The report advocates for energizing the Black public health workforce to lead the HIV response. It’s crucial that the messenger reflects racial and sex/gender diversity. It’s also essential to educate the Black community on the science and effectiveness of strategies like PrEP, care, treatment, and ultimately, a cure. If people aren’t aware that treatments and preventive strategies exist that can improve Black sexual health outcomes, they won’t use them. If they don’t trust the messenger who has access to these strategies, they won’t engage in care. If we know that systems of oppression negatively affect Black people’s health outcomes and that the people running these systems don’t look like us, it’s a recipe for continued disaster.
Q: Over half of all new HIV diagnoses among individuals ages 13-24 in 2022 were among Black youth.
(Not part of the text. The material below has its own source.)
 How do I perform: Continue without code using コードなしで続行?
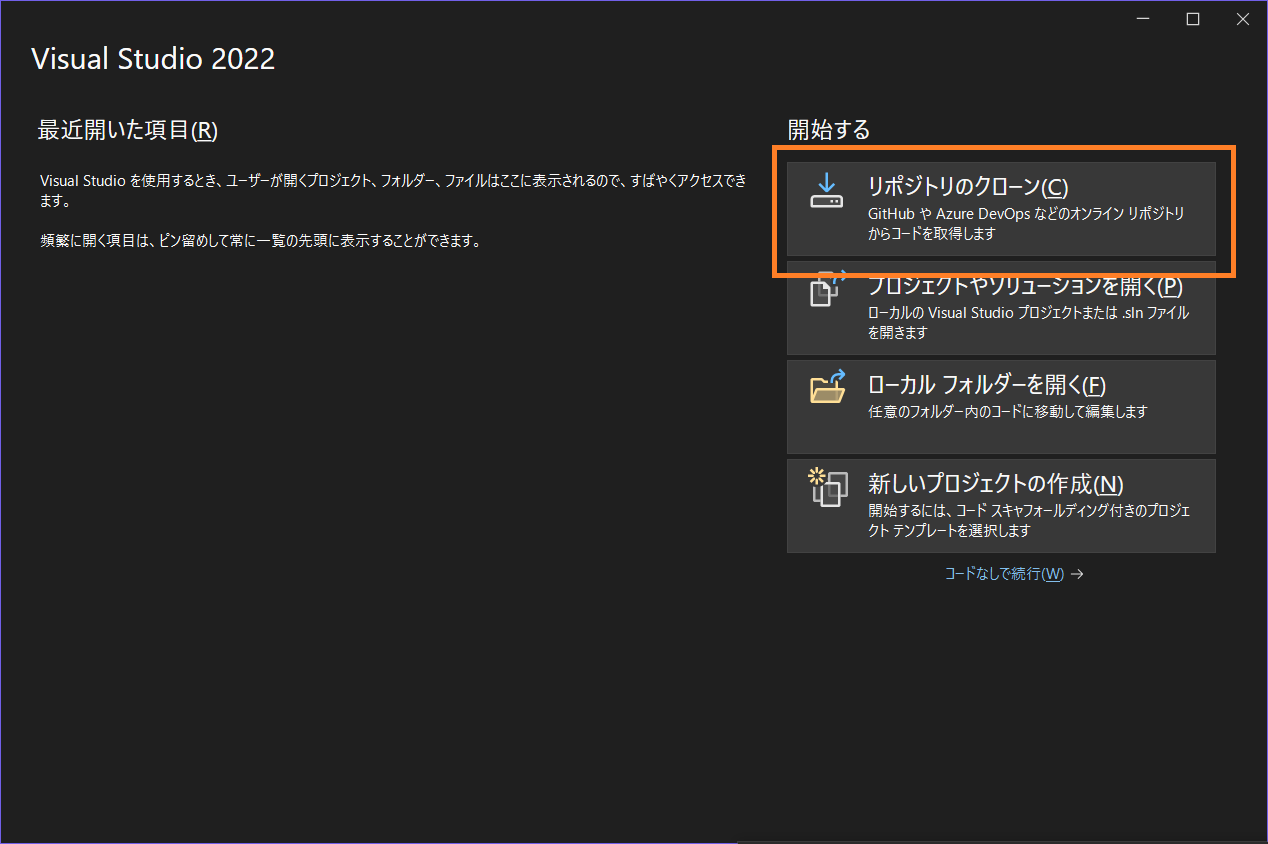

How do you think we can reach younger individuals with critical information on HIV prevention, testing, care, and treatment?
When you think back to the importance of the messenger and the lack of empowerment of Black communities within the HIV paradigm, it extends to our youth. If Black adults are not engaged in care, not testing for HIV, and not participating in HIV-related research, how can we expect youth to miraculously understand that the same paradigms of HIV prevention, care, testing, treatment, and research participation apply to them? Energizing the Black public health workforce to lead the HIV response and educating the Black community on the science and effectiveness of strategies like PrEP, care, treatment, and ultimately a cure, are equally applicable to addressing the disproportionate impact of HIV on Black youth.
The strategies are not fundamentally different, but the approach to engaging youth is entirely different. Just as the recommendation is for Black people to lead the HIV response for Black people as part of the ‘PrEP in Black America: For Us By Us’ report, Black youth should lead the HIV response for Black youth. Unfortunately, there aren’t enough spaces or opportunities for youth to take on leadership roles in this field. HIV is highly politicized, and while there are people on the ground leading the work, we must not forget that for a youth-specific response, youth should be at the forefront. It’s not always implemented in a way that’s equitable for youth. That’s why we see these high rates of HIV in youth and younger individuals.
Q: February 7 is National Black HIV/AIDS Awareness Day. What is one message you have for Black communities about the significance of this awareness day?
While National Black HIV/AIDS Awareness Day rightfully acknowledges the devastating impact of HIV on Black communities in the U.S., I would argue that my message is not solely for Black audiences. Every day, my message to Black communities is to continue the fight collectively. HIV is a disease of social origins that disproportionately impacts the Black lived experience globally. In our efforts on this day and every other day—those other 364 days when we get up and fight—we must continue to confront and dismantle the systems of oppression that make HIV so pervasive in the Black community. And we must also remember to take care of one another as we do it. To that end, my message to every brave soul living with and affected by HIV who dares to care about Black lives is this: conspiratorially, we see you, we love you, and we need you in this fight.